— Written request —
Rewrite the lines from the start of the records through the line containing "This screenshot has height=413, width=769.", replacing "icon" with "symbol" and keeping everything else the same.

— Listed records —

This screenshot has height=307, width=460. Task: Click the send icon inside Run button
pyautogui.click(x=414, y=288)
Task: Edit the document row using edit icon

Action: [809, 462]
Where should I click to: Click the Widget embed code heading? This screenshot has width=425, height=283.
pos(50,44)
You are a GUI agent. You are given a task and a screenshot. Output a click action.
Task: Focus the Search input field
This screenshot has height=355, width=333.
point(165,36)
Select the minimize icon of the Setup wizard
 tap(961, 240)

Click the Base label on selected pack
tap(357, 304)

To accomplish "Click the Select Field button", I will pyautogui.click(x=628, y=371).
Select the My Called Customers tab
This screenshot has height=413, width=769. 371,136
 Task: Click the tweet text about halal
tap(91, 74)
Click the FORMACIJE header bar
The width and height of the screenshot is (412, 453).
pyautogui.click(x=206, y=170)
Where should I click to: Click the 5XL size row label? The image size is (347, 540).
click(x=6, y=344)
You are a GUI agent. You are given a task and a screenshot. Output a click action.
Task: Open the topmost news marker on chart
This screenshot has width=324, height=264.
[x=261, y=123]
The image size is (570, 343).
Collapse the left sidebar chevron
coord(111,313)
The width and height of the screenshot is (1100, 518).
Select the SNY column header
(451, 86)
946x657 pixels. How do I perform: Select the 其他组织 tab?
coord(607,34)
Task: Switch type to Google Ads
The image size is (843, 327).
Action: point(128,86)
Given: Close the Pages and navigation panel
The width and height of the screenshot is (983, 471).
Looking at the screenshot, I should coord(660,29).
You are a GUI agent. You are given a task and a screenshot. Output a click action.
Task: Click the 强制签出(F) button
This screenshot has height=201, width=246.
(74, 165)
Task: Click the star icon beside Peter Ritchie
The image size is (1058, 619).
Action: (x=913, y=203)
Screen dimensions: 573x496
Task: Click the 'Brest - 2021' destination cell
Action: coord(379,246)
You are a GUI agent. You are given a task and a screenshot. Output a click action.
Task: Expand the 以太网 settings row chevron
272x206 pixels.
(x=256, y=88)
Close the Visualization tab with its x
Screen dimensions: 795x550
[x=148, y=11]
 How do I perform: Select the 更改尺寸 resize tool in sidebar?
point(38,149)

— Final result —
This screenshot has height=307, width=460. Task: Click the send symbol inside Run button
pyautogui.click(x=414, y=288)
Task: Edit the document row using edit symbol

Action: [809, 462]
Where should I click to: Click the Widget embed code heading? This screenshot has width=425, height=283.
pos(50,44)
You are a GUI agent. You are given a task and a screenshot. Output a click action.
Task: Focus the Search input field
This screenshot has height=355, width=333.
point(165,36)
Select the minimize symbol of the Setup wizard
 tap(961, 240)

Click the Base label on selected pack
tap(357, 304)

To accomplish "Click the Select Field button", I will pyautogui.click(x=628, y=371).
Select the My Called Customers tab
This screenshot has height=413, width=769. 371,136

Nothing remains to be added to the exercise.